**Directions:**
Repeat the listing below word for word, leaving nothing out.
-*-
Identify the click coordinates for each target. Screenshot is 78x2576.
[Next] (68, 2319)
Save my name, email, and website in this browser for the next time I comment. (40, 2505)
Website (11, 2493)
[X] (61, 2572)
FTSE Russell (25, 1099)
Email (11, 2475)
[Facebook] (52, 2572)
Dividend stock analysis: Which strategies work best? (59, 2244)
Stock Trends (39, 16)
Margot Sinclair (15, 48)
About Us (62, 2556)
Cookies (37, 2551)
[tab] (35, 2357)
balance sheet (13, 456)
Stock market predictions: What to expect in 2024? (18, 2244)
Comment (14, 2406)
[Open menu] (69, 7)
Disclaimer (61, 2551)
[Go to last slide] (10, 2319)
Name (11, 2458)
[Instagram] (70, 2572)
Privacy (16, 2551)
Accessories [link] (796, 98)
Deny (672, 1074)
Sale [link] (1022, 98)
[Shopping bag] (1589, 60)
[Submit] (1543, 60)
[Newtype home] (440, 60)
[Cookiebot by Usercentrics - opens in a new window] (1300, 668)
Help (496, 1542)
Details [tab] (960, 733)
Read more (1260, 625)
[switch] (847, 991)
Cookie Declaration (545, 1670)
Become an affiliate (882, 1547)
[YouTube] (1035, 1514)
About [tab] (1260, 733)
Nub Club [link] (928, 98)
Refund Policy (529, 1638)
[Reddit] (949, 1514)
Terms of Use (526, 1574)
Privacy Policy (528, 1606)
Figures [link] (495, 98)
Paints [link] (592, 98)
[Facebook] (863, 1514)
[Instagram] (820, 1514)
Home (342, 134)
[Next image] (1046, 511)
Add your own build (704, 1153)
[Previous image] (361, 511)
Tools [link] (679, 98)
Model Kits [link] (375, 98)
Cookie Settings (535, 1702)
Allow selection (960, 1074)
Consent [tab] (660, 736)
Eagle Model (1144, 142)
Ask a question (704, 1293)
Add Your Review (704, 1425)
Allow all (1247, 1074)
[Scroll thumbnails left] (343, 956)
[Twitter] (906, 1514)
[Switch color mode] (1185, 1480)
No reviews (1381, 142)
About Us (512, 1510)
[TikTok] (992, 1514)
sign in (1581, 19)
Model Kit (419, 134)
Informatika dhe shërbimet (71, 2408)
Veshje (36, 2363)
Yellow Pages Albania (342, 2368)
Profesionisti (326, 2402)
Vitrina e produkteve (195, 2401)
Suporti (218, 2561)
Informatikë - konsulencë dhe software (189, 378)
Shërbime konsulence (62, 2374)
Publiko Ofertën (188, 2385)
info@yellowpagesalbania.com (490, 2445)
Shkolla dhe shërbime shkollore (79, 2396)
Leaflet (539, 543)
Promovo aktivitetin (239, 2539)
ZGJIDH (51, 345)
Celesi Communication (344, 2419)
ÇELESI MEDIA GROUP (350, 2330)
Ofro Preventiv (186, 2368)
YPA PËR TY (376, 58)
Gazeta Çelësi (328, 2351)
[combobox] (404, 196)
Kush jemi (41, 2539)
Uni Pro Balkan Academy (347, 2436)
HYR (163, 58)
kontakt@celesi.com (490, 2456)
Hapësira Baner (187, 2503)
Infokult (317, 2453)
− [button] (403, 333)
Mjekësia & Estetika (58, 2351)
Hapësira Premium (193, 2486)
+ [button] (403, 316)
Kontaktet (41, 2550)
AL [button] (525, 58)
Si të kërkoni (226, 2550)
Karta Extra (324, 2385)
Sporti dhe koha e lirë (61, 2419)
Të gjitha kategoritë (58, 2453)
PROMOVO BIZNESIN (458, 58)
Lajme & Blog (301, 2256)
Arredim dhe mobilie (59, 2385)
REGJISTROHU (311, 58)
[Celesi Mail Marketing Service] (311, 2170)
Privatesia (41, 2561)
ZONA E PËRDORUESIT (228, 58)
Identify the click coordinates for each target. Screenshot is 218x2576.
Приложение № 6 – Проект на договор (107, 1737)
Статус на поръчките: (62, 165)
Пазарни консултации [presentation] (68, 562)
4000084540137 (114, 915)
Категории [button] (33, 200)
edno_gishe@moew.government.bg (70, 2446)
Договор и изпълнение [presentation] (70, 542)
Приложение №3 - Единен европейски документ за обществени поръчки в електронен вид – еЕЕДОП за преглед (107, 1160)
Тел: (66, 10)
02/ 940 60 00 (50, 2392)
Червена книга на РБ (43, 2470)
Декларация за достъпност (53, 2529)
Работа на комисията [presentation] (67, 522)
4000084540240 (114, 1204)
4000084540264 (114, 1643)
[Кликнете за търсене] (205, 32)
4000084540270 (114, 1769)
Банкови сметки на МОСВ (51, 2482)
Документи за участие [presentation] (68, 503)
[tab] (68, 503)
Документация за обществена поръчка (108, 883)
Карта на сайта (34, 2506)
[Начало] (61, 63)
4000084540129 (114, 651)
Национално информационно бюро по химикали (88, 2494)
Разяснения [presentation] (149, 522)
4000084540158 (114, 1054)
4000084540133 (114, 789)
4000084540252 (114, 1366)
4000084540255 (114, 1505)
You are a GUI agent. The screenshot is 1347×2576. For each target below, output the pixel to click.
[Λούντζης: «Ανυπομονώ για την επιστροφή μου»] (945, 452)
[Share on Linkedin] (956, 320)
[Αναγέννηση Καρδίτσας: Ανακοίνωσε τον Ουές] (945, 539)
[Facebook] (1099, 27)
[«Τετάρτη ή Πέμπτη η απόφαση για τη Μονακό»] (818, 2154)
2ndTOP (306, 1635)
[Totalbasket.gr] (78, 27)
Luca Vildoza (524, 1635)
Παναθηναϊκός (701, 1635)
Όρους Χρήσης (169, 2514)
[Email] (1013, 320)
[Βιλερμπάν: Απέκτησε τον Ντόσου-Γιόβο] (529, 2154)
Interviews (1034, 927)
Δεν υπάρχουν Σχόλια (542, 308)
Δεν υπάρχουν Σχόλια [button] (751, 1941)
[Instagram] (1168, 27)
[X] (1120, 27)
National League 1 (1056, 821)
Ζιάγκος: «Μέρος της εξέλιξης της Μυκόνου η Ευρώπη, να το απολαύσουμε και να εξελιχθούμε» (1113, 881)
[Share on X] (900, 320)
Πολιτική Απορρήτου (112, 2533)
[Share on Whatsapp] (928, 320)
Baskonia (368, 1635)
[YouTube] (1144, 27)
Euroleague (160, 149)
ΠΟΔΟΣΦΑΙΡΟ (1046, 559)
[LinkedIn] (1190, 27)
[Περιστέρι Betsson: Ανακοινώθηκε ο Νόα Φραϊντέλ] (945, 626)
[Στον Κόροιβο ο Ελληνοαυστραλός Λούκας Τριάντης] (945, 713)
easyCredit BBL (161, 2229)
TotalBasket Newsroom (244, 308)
-*-
**Answer section:**
Identify the click coordinates for each target. Screenshot is 78x2576.
[Next] (68, 2319)
Save my name, email, and website in this browser for the next time I comment. (40, 2505)
Website (11, 2493)
[X] (61, 2572)
FTSE Russell (25, 1099)
Email (11, 2475)
[Facebook] (52, 2572)
Dividend stock analysis: Which strategies work best? (59, 2244)
Stock Trends (39, 16)
Margot Sinclair (15, 48)
About Us (62, 2556)
Cookies (37, 2551)
[tab] (35, 2357)
balance sheet (13, 456)
Stock market predictions: What to expect in 2024? (18, 2244)
Comment (14, 2406)
[Open menu] (69, 7)
Disclaimer (61, 2551)
[Go to last slide] (10, 2319)
Name (11, 2458)
[Instagram] (70, 2572)
Privacy (16, 2551)
Accessories [link] (796, 98)
Deny (672, 1074)
Sale [link] (1022, 98)
[Shopping bag] (1589, 60)
[Submit] (1543, 60)
[Newtype home] (440, 60)
[Cookiebot by Usercentrics - opens in a new window] (1300, 668)
Help (496, 1542)
Details [tab] (960, 733)
Read more (1260, 625)
[switch] (847, 991)
Cookie Declaration (545, 1670)
Become an affiliate (882, 1547)
[YouTube] (1035, 1514)
About [tab] (1260, 733)
Nub Club [link] (928, 98)
Refund Policy (529, 1638)
[Reddit] (949, 1514)
Terms of Use (526, 1574)
Privacy Policy (528, 1606)
Figures [link] (495, 98)
Paints [link] (592, 98)
[Facebook] (863, 1514)
[Instagram] (820, 1514)
Home (342, 134)
[Next image] (1046, 511)
Add your own build (704, 1153)
[Previous image] (361, 511)
Tools [link] (679, 98)
Model Kits [link] (375, 98)
Cookie Settings (535, 1702)
Allow selection (960, 1074)
Consent [tab] (660, 736)
Eagle Model (1144, 142)
Ask a question (704, 1293)
Add Your Review (704, 1425)
Allow all (1247, 1074)
[Scroll thumbnails left] (343, 956)
[Twitter] (906, 1514)
[Switch color mode] (1185, 1480)
No reviews (1381, 142)
About Us (512, 1510)
[TikTok] (992, 1514)
sign in (1581, 19)
Model Kit (419, 134)
Informatika dhe shërbimet (71, 2408)
Veshje (36, 2363)
Yellow Pages Albania (342, 2368)
Profesionisti (326, 2402)
Vitrina e produkteve (195, 2401)
Suporti (218, 2561)
Informatikë - konsulencë dhe software (189, 378)
Shërbime konsulence (62, 2374)
Publiko Ofertën (188, 2385)
info@yellowpagesalbania.com (490, 2445)
Shkolla dhe shërbime shkollore (79, 2396)
Leaflet (539, 543)
Promovo aktivitetin (239, 2539)
ZGJIDH (51, 345)
Celesi Communication (344, 2419)
ÇELESI MEDIA GROUP (350, 2330)
Ofro Preventiv (186, 2368)
YPA PËR TY (376, 58)
Gazeta Çelësi (328, 2351)
[combobox] (404, 196)
Kush jemi (41, 2539)
Uni Pro Balkan Academy (347, 2436)
HYR (163, 58)
kontakt@celesi.com (490, 2456)
Hapësira Baner (187, 2503)
Infokult (317, 2453)
− [button] (403, 333)
Mjekësia & Estetika (58, 2351)
Hapësira Premium (193, 2486)
+ [button] (403, 316)
Kontaktet (41, 2550)
AL [button] (525, 58)
Si të kërkoni (226, 2550)
Karta Extra (324, 2385)
Sporti dhe koha e lirë (61, 2419)
Të gjitha kategoritë (58, 2453)
PROMOVO BIZNESIN (458, 58)
Lajme & Blog (301, 2256)
Arredim dhe mobilie (59, 2385)
REGJISTROHU (311, 58)
[Celesi Mail Marketing Service] (311, 2170)
Privatesia (41, 2561)
ZONA E PËRDORUESIT (228, 58)
Identify the click coordinates for each target. Screenshot is 218x2576.
Приложение № 6 – Проект на договор (107, 1737)
Статус на поръчките: (62, 165)
Пазарни консултации [presentation] (68, 562)
4000084540137 (114, 915)
Категории [button] (33, 200)
edno_gishe@moew.government.bg (70, 2446)
Договор и изпълнение [presentation] (70, 542)
Приложение №3 - Единен европейски документ за обществени поръчки в електронен вид – еЕЕДОП за преглед (107, 1160)
Тел: (66, 10)
02/ 940 60 00 (50, 2392)
Червена книга на РБ (43, 2470)
Декларация за достъпност (53, 2529)
Работа на комисията [presentation] (67, 522)
4000084540240 (114, 1204)
4000084540264 (114, 1643)
[Кликнете за търсене] (205, 32)
4000084540270 (114, 1769)
Банкови сметки на МОСВ (51, 2482)
Документи за участие [presentation] (68, 503)
[tab] (68, 503)
Документация за обществена поръчка (108, 883)
Карта на сайта (34, 2506)
[Начало] (61, 63)
4000084540129 (114, 651)
Национално информационно бюро по химикали (88, 2494)
Разяснения [presentation] (149, 522)
4000084540158 (114, 1054)
4000084540133 (114, 789)
4000084540252 (114, 1366)
4000084540255 (114, 1505)
You are a GUI agent. The screenshot is 1347×2576. For each target below, output the pixel to click.
[Λούντζης: «Ανυπομονώ για την επιστροφή μου»] (945, 452)
[Share on Linkedin] (956, 320)
[Αναγέννηση Καρδίτσας: Ανακοίνωσε τον Ουές] (945, 539)
[Facebook] (1099, 27)
[«Τετάρτη ή Πέμπτη η απόφαση για τη Μονακό»] (818, 2154)
2ndTOP (306, 1635)
[Totalbasket.gr] (78, 27)
Luca Vildoza (524, 1635)
Παναθηναϊκός (701, 1635)
Όρους Χρήσης (169, 2514)
[Email] (1013, 320)
[Βιλερμπάν: Απέκτησε τον Ντόσου-Γιόβο] (529, 2154)
Interviews (1034, 927)
Δεν υπάρχουν Σχόλια (542, 308)
Δεν υπάρχουν Σχόλια [button] (751, 1941)
[Instagram] (1168, 27)
[X] (1120, 27)
National League 1 (1056, 821)
Ζιάγκος: «Μέρος της εξέλιξης της Μυκόνου η Ευρώπη, να το απολαύσουμε και να εξελιχθούμε» (1113, 881)
[Share on X] (900, 320)
Πολιτική Απορρήτου (112, 2533)
[Share on Whatsapp] (928, 320)
Baskonia (368, 1635)
[YouTube] (1144, 27)
Euroleague (160, 149)
ΠΟΔΟΣΦΑΙΡΟ (1046, 559)
[LinkedIn] (1190, 27)
[Περιστέρι Betsson: Ανακοινώθηκε ο Νόα Φραϊντέλ] (945, 626)
[Στον Κόροιβο ο Ελληνοαυστραλός Λούκας Τριάντης] (945, 713)
easyCredit BBL (161, 2229)
TotalBasket Newsroom (244, 308)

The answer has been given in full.